As palavras preguiçosas e as infantilizações contínuas

 A força das palavras não morreu, mas sofre abalos. As letras das músicas nos trazem exemplos indiscutíveis. Há versos feitos, com poucas palavras, e repetições exaustivas. Nem vou falar dos ritmos, nem ressaltar os poetas maiores como Chico Buarque, Drummond, Neruda, Pessoa, Vinícius… Não se descuidem do nome de Chico e procurem escutar Beatriz ou Carolina. É, apenas, uma sugestão. Nunca me esqueço que para sempre é sempre por um triz. A roda do sucesso privilegia o que é fácil de memorizar e ajuda a balançar o corpo. Meditar fica para os quietos e tristonhos. O efêmero mantém o seu lugar, porque é preciso sorrir, exibir alegria.

A necessidade do mundo do sucesso investe na superfície. Como tudo é uma mercadoria, não há razão para filosofias. O negócio é fazer a cabeça desmanchar as agonias e celebrar a elegância de uma boa imagem. Portanto, textos longos causam, para muitos, dispersão. Querem delírios, gritos, sons ruidosos. Ler, com vagar, parece uma visão medieval.Tudo se contamina. A alimentação, o afeto, a sexualidade ganham, também, os lugares da pressa. A cultura busca renovar seus significados, porém a palavra produzir é demolidora e soberana. O tempo se resume a um instante que passa anônimo.

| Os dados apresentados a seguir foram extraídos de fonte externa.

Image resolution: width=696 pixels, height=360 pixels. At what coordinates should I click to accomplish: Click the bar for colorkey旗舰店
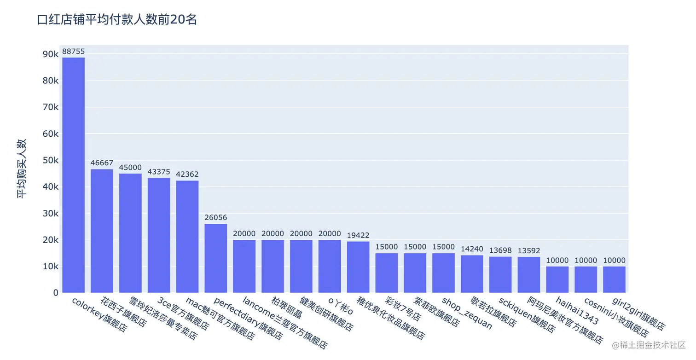[x=73, y=175]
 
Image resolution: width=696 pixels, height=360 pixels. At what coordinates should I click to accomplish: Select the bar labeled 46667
[x=102, y=230]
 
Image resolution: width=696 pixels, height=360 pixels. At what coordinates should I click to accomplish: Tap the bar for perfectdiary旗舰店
[x=216, y=258]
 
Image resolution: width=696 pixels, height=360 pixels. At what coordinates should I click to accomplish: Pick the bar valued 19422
[x=358, y=267]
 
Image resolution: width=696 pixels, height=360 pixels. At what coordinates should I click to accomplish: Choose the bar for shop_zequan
[x=444, y=273]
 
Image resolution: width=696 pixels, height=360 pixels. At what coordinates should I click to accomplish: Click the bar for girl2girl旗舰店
[x=615, y=279]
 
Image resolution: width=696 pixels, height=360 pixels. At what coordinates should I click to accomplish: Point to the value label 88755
[x=73, y=52]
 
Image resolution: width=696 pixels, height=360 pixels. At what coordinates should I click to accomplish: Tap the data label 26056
[x=216, y=218]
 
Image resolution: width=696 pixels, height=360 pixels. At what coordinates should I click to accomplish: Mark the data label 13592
[x=529, y=251]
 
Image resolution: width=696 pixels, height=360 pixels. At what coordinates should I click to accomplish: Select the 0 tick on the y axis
[x=55, y=293]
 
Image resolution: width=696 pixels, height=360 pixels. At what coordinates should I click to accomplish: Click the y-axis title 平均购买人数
[x=22, y=168]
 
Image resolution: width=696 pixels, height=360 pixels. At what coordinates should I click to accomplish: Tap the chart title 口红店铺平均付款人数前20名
[x=117, y=20]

A capacidade de inventar palavras, de esticar as argumentações, de pensar em transgredir está em crise. Poucos percebem o quanto as imagens se multiplicam e, praticamente, tomam conta do cotidiano. Alguns dizem que o gesto simboliza, com eficiência, qualquer desejo de comunicação. Melhor do que narrar é navegar, consideram outros, pela sequência de fotografias. Elas são registros fabulosos que perdem espaços para os vídeos. Portanto, a mudança é acelerada. O perigo é negar a memória, jogar-se num futuro, ser envolvido pela cibernética e não imaginar alternativas. Prevalece a imitação, o desenho se reproduz, a pedagogia do mesmo se assanha como estratégia  para acumular conhecimento, sem suor e sangue.

Quantas palavras já foram usadas no texto, quantos significados você traduziu. Nietzsche afirmou que viver é interpretar. Na medida em que se tornam escassos os caminhos da invenção, a vida se encolhe, termina achando a casa do BBB um sonho inalcançável. Por isso, o cuidado não deve ser evitado. A diversão vale, suaviza os embates. O certo é manter-se como espectador, paciente, comendo batatas fritas e bebendo coca-cola, sem se ligar no que surge na tela? Há pessoas que nem se recordam do que viram no cinema, mas não perdem o gosto do que se agarrou na boca. Viva a pipoca!

Tudo toca no lúdico sagaz. Ele demanda inteligência, poder de leitura para as relações sociais. Viver no mundo como uma janela aberta sem olhos é enfiar a cabeça embaixo do travesseiro, embalado por uma boa dose de ansiolítico. Observar que os minutos possuem conteúdos, que o abraço devolve a coragem, que a criança curte a ingenuidade sem culpa, auxilia a cultura a criar suas travessias. Frases curtas, sinais obscuros, preguiças de e-mail podem ser fatais. A infatilização não é exagero. Ela explica muitos desacertos e contrapontos. O excesso de ornamentações anuncia ilusões vadias e desgovernadas.